The problem
Return the records in full, exactly as given.
(Records provided begins)
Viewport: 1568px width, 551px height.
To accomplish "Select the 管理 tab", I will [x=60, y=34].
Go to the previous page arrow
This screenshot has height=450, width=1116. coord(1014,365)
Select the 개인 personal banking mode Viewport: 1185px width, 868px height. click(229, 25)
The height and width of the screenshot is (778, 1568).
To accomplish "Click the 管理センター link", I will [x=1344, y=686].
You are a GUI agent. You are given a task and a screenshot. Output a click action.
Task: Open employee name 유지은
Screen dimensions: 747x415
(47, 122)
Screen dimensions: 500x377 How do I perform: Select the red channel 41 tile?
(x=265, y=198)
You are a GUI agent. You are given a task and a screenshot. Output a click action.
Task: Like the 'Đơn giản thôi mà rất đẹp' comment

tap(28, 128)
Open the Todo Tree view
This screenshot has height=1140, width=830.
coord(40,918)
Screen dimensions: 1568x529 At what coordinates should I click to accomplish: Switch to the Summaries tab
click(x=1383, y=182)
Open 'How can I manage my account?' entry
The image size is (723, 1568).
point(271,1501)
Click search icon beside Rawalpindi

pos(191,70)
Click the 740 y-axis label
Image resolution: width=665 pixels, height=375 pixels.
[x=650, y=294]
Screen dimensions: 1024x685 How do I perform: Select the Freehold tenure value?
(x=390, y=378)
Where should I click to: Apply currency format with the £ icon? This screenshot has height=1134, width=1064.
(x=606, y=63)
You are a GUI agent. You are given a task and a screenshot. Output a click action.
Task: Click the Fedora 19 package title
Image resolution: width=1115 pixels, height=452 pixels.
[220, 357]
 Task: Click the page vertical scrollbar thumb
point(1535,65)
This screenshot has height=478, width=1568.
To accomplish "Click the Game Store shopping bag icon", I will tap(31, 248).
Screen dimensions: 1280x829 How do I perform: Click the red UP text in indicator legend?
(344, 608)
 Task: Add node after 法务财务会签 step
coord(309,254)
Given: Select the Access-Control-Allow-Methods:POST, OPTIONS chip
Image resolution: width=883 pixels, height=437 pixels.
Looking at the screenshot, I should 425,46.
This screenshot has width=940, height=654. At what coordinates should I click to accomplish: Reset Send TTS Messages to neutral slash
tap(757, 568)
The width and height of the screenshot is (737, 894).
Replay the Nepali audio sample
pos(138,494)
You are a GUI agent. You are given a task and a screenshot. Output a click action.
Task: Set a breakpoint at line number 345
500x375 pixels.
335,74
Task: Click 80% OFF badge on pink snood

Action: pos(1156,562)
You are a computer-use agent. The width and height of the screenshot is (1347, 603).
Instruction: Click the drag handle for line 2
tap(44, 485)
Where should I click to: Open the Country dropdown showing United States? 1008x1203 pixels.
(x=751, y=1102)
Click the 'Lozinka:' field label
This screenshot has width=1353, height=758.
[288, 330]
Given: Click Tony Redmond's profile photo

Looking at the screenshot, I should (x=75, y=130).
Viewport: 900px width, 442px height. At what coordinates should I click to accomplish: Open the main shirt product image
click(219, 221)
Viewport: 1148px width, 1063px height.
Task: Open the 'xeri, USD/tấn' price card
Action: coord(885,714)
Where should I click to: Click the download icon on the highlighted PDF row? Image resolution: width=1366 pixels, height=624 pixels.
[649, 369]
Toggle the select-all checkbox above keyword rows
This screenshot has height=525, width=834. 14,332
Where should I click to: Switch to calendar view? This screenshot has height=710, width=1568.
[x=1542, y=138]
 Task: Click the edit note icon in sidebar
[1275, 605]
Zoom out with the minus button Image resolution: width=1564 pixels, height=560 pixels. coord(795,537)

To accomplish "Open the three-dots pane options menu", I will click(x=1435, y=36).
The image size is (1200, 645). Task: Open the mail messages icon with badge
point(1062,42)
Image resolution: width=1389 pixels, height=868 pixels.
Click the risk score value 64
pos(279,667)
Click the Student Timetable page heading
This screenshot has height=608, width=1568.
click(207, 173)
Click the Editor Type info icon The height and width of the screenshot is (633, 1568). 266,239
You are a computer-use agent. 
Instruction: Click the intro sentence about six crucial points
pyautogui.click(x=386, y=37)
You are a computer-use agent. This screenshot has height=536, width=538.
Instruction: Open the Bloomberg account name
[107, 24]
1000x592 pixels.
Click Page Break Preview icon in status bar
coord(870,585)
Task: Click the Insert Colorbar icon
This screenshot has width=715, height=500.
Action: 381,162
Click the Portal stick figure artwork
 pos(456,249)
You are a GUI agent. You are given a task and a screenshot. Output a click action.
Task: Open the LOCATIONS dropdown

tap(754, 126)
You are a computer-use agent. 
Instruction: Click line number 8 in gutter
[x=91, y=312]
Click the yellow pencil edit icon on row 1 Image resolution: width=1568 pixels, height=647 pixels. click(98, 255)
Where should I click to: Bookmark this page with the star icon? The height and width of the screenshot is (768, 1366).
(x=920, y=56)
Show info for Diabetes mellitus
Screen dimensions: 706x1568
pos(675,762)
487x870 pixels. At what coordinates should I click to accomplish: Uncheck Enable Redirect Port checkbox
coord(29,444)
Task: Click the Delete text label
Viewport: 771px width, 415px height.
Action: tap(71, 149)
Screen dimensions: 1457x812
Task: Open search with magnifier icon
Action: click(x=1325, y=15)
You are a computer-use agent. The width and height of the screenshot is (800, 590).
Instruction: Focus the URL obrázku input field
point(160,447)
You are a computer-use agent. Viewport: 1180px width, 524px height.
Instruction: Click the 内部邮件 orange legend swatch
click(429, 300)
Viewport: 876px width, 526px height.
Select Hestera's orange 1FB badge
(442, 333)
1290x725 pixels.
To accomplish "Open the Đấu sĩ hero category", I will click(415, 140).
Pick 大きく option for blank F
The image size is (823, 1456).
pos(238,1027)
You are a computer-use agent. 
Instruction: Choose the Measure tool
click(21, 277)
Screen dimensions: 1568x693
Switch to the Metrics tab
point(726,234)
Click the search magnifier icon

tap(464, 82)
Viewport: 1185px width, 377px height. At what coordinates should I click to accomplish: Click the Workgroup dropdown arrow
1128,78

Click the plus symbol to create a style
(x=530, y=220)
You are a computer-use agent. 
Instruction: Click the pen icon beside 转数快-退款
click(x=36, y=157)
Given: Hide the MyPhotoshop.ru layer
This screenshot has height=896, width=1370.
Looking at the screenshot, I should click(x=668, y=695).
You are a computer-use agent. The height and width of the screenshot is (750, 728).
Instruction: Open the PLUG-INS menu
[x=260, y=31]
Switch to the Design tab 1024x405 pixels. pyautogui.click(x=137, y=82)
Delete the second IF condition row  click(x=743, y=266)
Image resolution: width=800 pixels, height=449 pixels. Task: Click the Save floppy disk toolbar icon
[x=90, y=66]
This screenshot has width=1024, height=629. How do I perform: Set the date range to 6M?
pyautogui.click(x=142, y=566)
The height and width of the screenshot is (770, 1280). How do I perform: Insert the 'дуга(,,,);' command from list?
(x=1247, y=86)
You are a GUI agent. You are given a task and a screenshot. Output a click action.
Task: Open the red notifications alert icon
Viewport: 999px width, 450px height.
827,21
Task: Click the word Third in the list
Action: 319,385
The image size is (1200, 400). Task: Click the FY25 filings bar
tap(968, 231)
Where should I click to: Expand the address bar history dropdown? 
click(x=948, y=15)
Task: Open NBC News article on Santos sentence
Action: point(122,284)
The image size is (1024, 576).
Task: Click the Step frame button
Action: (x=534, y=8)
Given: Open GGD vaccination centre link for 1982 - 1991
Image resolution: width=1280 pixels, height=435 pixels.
(Records provided ends)
Task result
Viewport: 1568px width, 551px height.
To accomplish "Select the 管理 tab", I will [x=60, y=34].
Go to the previous page arrow
This screenshot has height=450, width=1116. coord(1014,365)
Select the 개인 personal banking mode Viewport: 1185px width, 868px height. click(229, 25)
The height and width of the screenshot is (778, 1568).
To accomplish "Click the 管理センター link", I will [x=1344, y=686].
You are a GUI agent. You are given a task and a screenshot. Output a click action.
Task: Open employee name 유지은
Screen dimensions: 747x415
(47, 122)
Screen dimensions: 500x377 How do I perform: Select the red channel 41 tile?
(x=265, y=198)
You are a GUI agent. You are given a task and a screenshot. Output a click action.
Task: Like the 'Đơn giản thôi mà rất đẹp' comment

tap(28, 128)
Open the Todo Tree view
This screenshot has height=1140, width=830.
coord(40,918)
Screen dimensions: 1568x529 At what coordinates should I click to accomplish: Switch to the Summaries tab
click(x=1383, y=182)
Open 'How can I manage my account?' entry
The image size is (723, 1568).
point(271,1501)
Click search icon beside Rawalpindi

pos(191,70)
Click the 740 y-axis label
Image resolution: width=665 pixels, height=375 pixels.
[x=650, y=294]
Screen dimensions: 1024x685 How do I perform: Select the Freehold tenure value?
(x=390, y=378)
Where should I click to: Apply currency format with the £ icon? This screenshot has height=1134, width=1064.
(x=606, y=63)
You are a GUI agent. You are given a task and a screenshot. Output a click action.
Task: Click the Fedora 19 package title
Image resolution: width=1115 pixels, height=452 pixels.
[220, 357]
 Task: Click the page vertical scrollbar thumb
point(1535,65)
This screenshot has height=478, width=1568.
To accomplish "Click the Game Store shopping bag icon", I will tap(31, 248).
Screen dimensions: 1280x829 How do I perform: Click the red UP text in indicator legend?
(344, 608)
 Task: Add node after 法务财务会签 step
coord(309,254)
Given: Select the Access-Control-Allow-Methods:POST, OPTIONS chip
Image resolution: width=883 pixels, height=437 pixels.
Looking at the screenshot, I should 425,46.
This screenshot has width=940, height=654. At what coordinates should I click to accomplish: Reset Send TTS Messages to neutral slash
tap(757, 568)
The width and height of the screenshot is (737, 894).
Replay the Nepali audio sample
pos(138,494)
You are a GUI agent. You are given a task and a screenshot. Output a click action.
Task: Set a breakpoint at line number 345
500x375 pixels.
335,74
Task: Click 80% OFF badge on pink snood

Action: pos(1156,562)
You are a computer-use agent. The width and height of the screenshot is (1347, 603).
Instruction: Click the drag handle for line 2
tap(44, 485)
Where should I click to: Open the Country dropdown showing United States? 1008x1203 pixels.
(x=751, y=1102)
Click the 'Lozinka:' field label
This screenshot has width=1353, height=758.
[288, 330]
Given: Click Tony Redmond's profile photo

Looking at the screenshot, I should (x=75, y=130).
Viewport: 900px width, 442px height. At what coordinates should I click to accomplish: Open the main shirt product image
click(219, 221)
Viewport: 1148px width, 1063px height.
Task: Open the 'xeri, USD/tấn' price card
Action: coord(885,714)
Where should I click to: Click the download icon on the highlighted PDF row? Image resolution: width=1366 pixels, height=624 pixels.
[649, 369]
Toggle the select-all checkbox above keyword rows
This screenshot has height=525, width=834. 14,332
Where should I click to: Switch to calendar view? This screenshot has height=710, width=1568.
[x=1542, y=138]
 Task: Click the edit note icon in sidebar
[1275, 605]
Zoom out with the minus button Image resolution: width=1564 pixels, height=560 pixels. coord(795,537)

To accomplish "Open the three-dots pane options menu", I will click(x=1435, y=36).
The image size is (1200, 645). Task: Open the mail messages icon with badge
point(1062,42)
Image resolution: width=1389 pixels, height=868 pixels.
Click the risk score value 64
pos(279,667)
Click the Student Timetable page heading
This screenshot has height=608, width=1568.
click(207, 173)
Click the Editor Type info icon The height and width of the screenshot is (633, 1568). 266,239
You are a computer-use agent. 
Instruction: Click the intro sentence about six crucial points
pyautogui.click(x=386, y=37)
You are a computer-use agent. This screenshot has height=536, width=538.
Instruction: Open the Bloomberg account name
[107, 24]
1000x592 pixels.
Click Page Break Preview icon in status bar
coord(870,585)
Task: Click the Insert Colorbar icon
This screenshot has width=715, height=500.
Action: 381,162
Click the Portal stick figure artwork
 pos(456,249)
You are a GUI agent. You are given a task and a screenshot. Output a click action.
Task: Open the LOCATIONS dropdown

tap(754, 126)
You are a computer-use agent. 
Instruction: Click line number 8 in gutter
[x=91, y=312]
Click the yellow pencil edit icon on row 1 Image resolution: width=1568 pixels, height=647 pixels. click(98, 255)
Where should I click to: Bookmark this page with the star icon? The height and width of the screenshot is (768, 1366).
(x=920, y=56)
Show info for Diabetes mellitus
Screen dimensions: 706x1568
pos(675,762)
487x870 pixels. At what coordinates should I click to accomplish: Uncheck Enable Redirect Port checkbox
coord(29,444)
Task: Click the Delete text label
Viewport: 771px width, 415px height.
Action: tap(71, 149)
Screen dimensions: 1457x812
Task: Open search with magnifier icon
Action: click(x=1325, y=15)
You are a computer-use agent. The width and height of the screenshot is (800, 590).
Instruction: Focus the URL obrázku input field
point(160,447)
You are a computer-use agent. Viewport: 1180px width, 524px height.
Instruction: Click the 内部邮件 orange legend swatch
click(429, 300)
Viewport: 876px width, 526px height.
Select Hestera's orange 1FB badge
(442, 333)
1290x725 pixels.
To accomplish "Open the Đấu sĩ hero category", I will click(415, 140).
Pick 大きく option for blank F
The image size is (823, 1456).
pos(238,1027)
You are a computer-use agent. 
Instruction: Choose the Measure tool
click(21, 277)
Screen dimensions: 1568x693
Switch to the Metrics tab
point(726,234)
Click the search magnifier icon

tap(464, 82)
Viewport: 1185px width, 377px height. At what coordinates should I click to accomplish: Click the Workgroup dropdown arrow
1128,78

Click the plus symbol to create a style
(x=530, y=220)
You are a computer-use agent. 
Instruction: Click the pen icon beside 转数快-退款
click(x=36, y=157)
Given: Hide the MyPhotoshop.ru layer
This screenshot has height=896, width=1370.
Looking at the screenshot, I should click(x=668, y=695).
You are a computer-use agent. The height and width of the screenshot is (750, 728).
Instruction: Open the PLUG-INS menu
[x=260, y=31]
Switch to the Design tab 1024x405 pixels. pyautogui.click(x=137, y=82)
Delete the second IF condition row  click(x=743, y=266)
Image resolution: width=800 pixels, height=449 pixels. Task: Click the Save floppy disk toolbar icon
[x=90, y=66]
This screenshot has width=1024, height=629. How do I perform: Set the date range to 6M?
pyautogui.click(x=142, y=566)
The height and width of the screenshot is (770, 1280). How do I perform: Insert the 'дуга(,,,);' command from list?
(x=1247, y=86)
You are a GUI agent. You are given a task and a screenshot. Output a click action.
Task: Open the red notifications alert icon
Viewport: 999px width, 450px height.
827,21
Task: Click the word Third in the list
Action: 319,385
The image size is (1200, 400). Task: Click the FY25 filings bar
tap(968, 231)
Where should I click to: Expand the address bar history dropdown? 
click(x=948, y=15)
Task: Open NBC News article on Santos sentence
Action: point(122,284)
The image size is (1024, 576).
Task: Click the Step frame button
Action: (x=534, y=8)
Given: Open GGD vaccination centre link for 1982 - 1991
Image resolution: width=1280 pixels, height=435 pixels.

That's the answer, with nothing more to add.